Rev. Nemoto recounts, “I listened to the very concerned words of the participants. Afterwards, we prayed for the recovery of the suicidal, and chanted the chants of each sect for 30 seconds each. For everyone it was a moving to feel together the connection to the suicide problem.”
Transcript of Rev. Nemoto’s e-mail correspondence with the suicidal Ms. A
10:24 pm, April 30, 2006
Rev. Nemoto: “Please tell me concretely why, even though someone listens to you, you cannot explain in words so that they can understand when the only thing you feel is that “it’s hard to live”?
Ms. A: I can’t come out with the right words ….[skip]…. I wonder why it’s difficult to live. But it’s just that way that I can’t live. This energy is very strong. I have no hopes. I feel empty. I feel burdened. That kind of feeling. Even looking at society, I see no salvation, just killing each other and cheating each other. There’s just the burden of living. I’m tired. It would be enjoyable to sleep and die.
12:12 am May 2nd
Rev. Nemoto: Please tell me concretely what’s the number one thing that recently gets you down?
Ms. A: The depression is really harsh, so I’ve taken a break from work. As it’s been 3 years since I started, I don’t care so much. Yeah, it seems the depression, and no understanding comes. It’s Integration Dysfunction Syndrome, something like that I can’t say. ….[skip]…. Petty things like the suicide of the housewife of the architect connected to the falsifying of earthquake proof buildings, a brush with the rejected entrance into a university of a child of the founder of Aum Shinri-kyo. There’s no vitality left.
Rev. Nemoto: From various things, like humans, living things, the sun, water, we receive power by which we grow. In the end, it’s all ashes. In this way, I think there’s some obligation to return the favor. Completely. …[skip]
Ms. A: Does that mean returning the favor without dying? It seems it’s not possible (laughter). On the contrary, it’s more like revenge (laughter). But based on that idea, it’s better to go ahead and die for society (laughter).
8:34 pm May 16
Rev. Nemoto: Can you tell me about your family?
Ms. A: “Mother and child”. My mother would say, ‘Your younger brother is cuter than you.’ Gradually 10 years later, I left home. The husband, worked, as a realtor. My connection to him was (laughter) … I don’t know. Friends? It seems no one could understand me and my deal. They don’t know anything about what I do on the internet. It seems they don’t want to know.
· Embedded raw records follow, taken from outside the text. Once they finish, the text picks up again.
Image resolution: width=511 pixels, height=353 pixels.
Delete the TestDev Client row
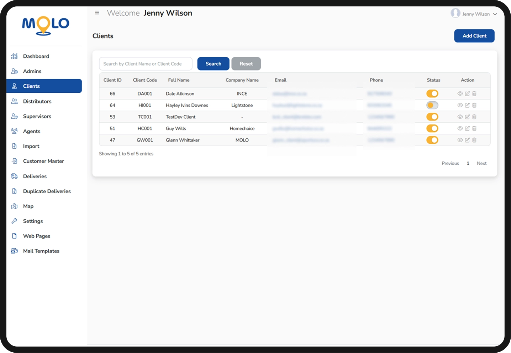(x=474, y=117)
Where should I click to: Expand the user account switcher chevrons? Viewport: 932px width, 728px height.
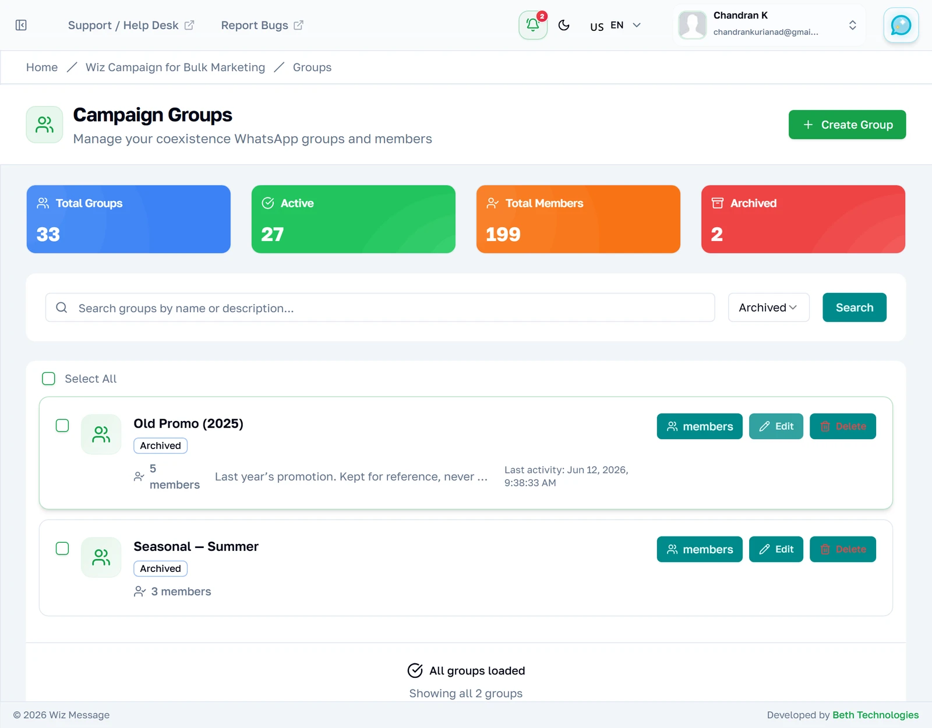tap(852, 25)
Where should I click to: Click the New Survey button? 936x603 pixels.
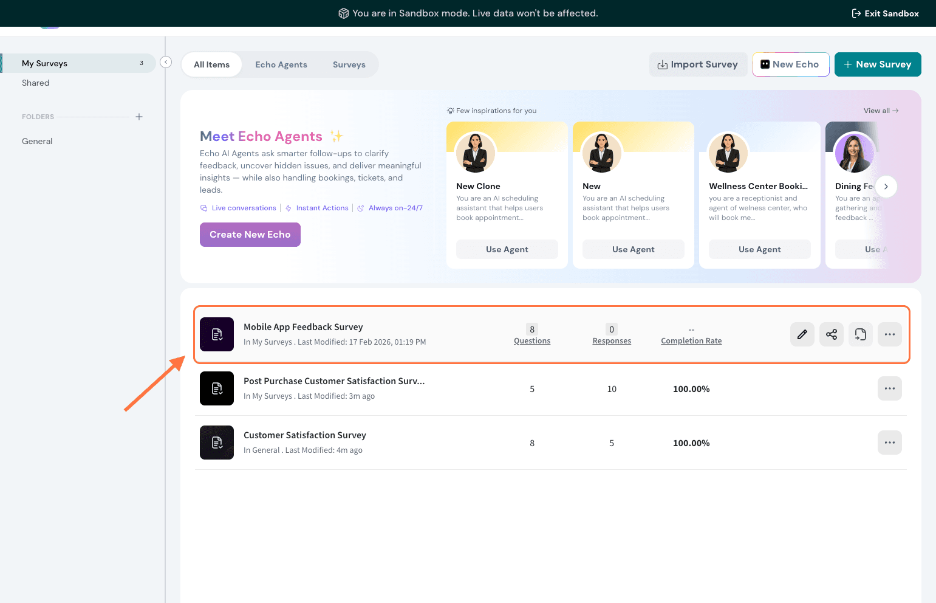pyautogui.click(x=877, y=64)
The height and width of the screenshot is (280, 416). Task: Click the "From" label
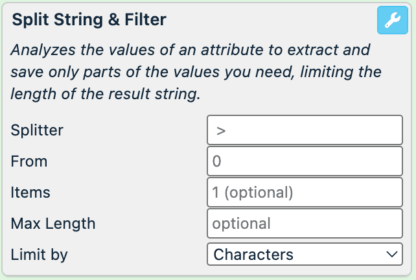(29, 161)
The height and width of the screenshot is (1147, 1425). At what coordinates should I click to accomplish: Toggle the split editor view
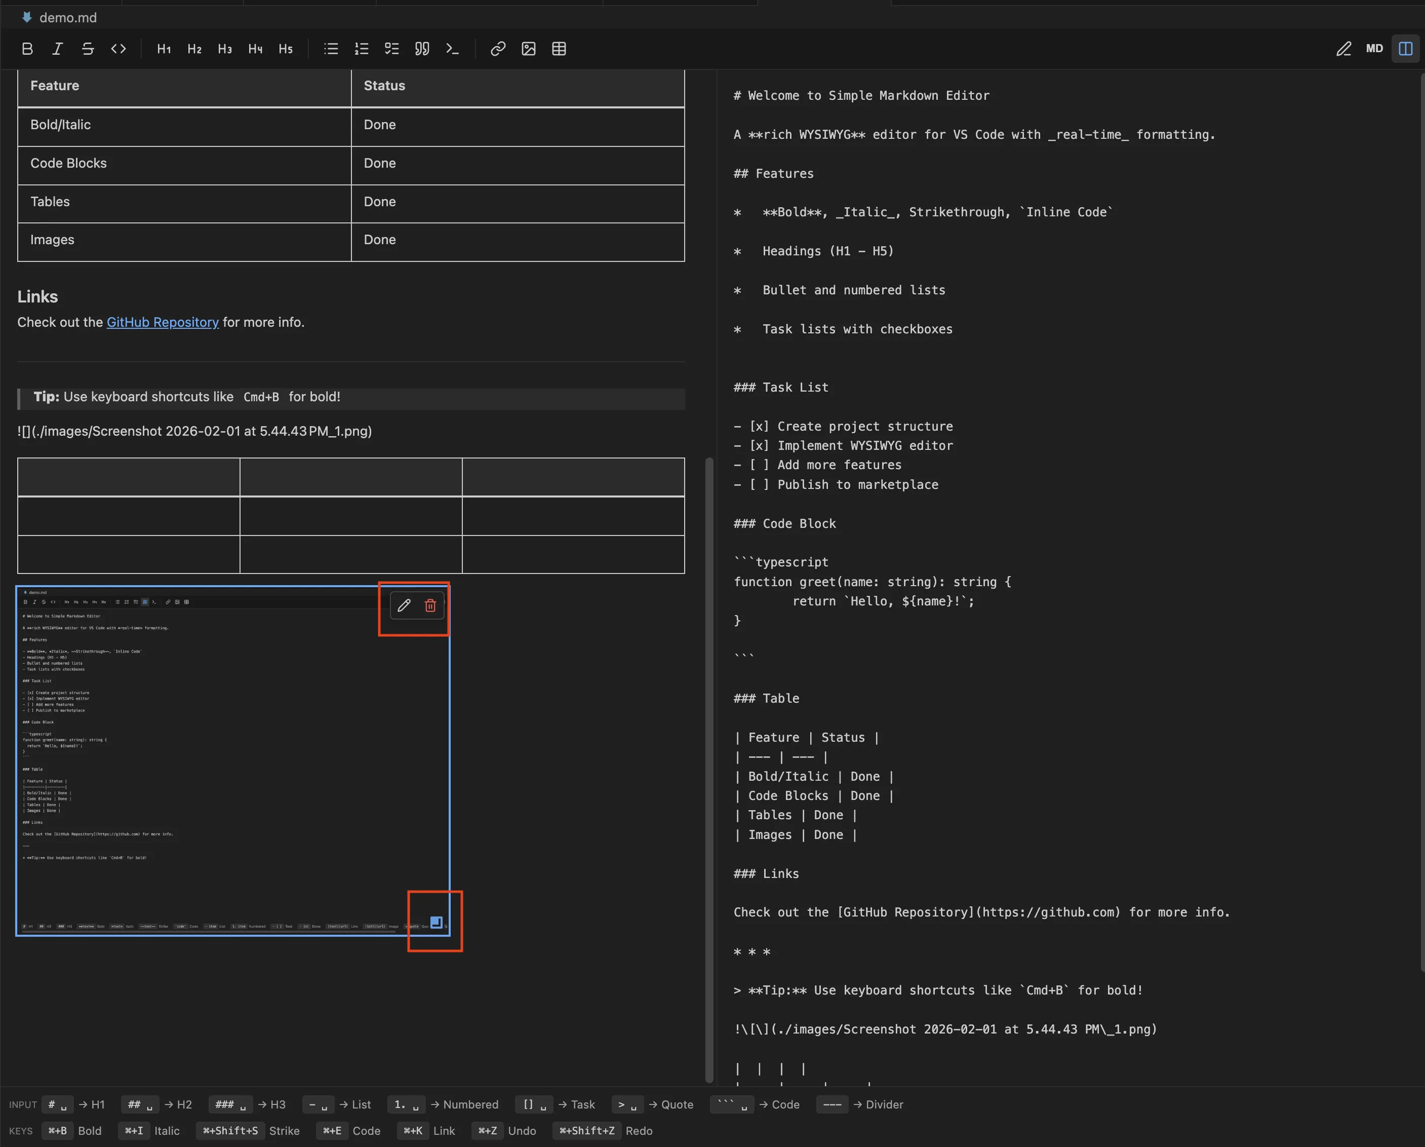coord(1406,48)
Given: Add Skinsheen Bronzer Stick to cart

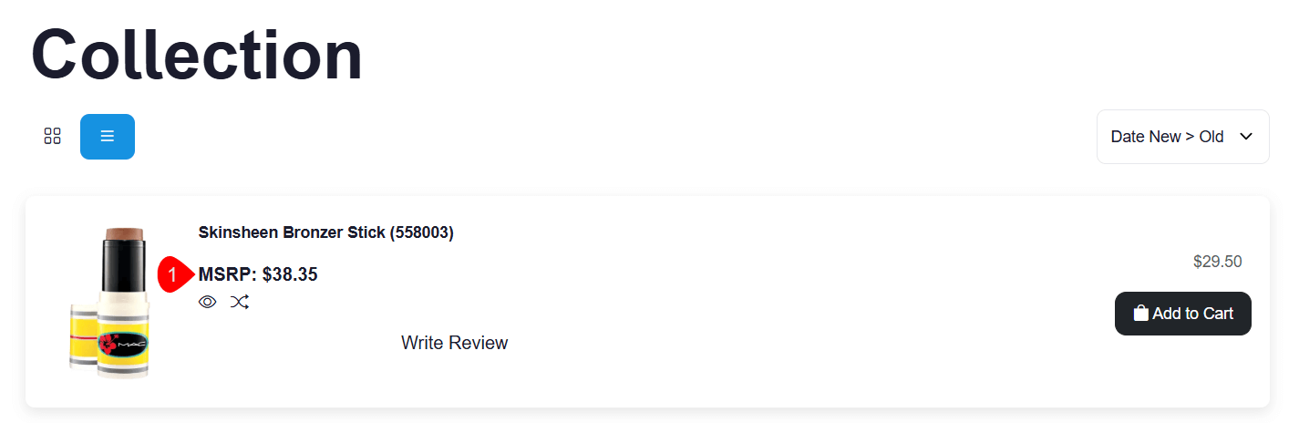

Two days after on May 18, Ms. A attempted suicide by taking a large dosage of prescription medicine but fortunately she was saved from the brink of death..
CONCLUSION
Truthfully, many young priests are deeply concerned about the suicide problem and there is not a small number of people who are not connected to it. We have shown that right now out in the field many priests are offering proposals. Assistant Abbots who have time should make a network in order to grapple with this problem.
For example, there should be sharing of information of the lists of the houses of lay followers from each temple where old people live in solitude and people who are worrisome so that priests who have time can make regular rounds to visit them. Buddhists should listen carefully to proposals and effective measures against suicide which they can perform.
In these last two issues we have introduced 7 priests with a connection to the suicide problem. It seems we have run out of Buddhists who know how to perceive the suffering of others who think, “I want to die”. People like this stay in a temple waiting to be asked for help. On the other hand, monks and nuns should go out in society and try to stop the suffering of people who have anxiety. The thing needed is the determination to keep getting together with people who need counseling. These 7 monks embody this way.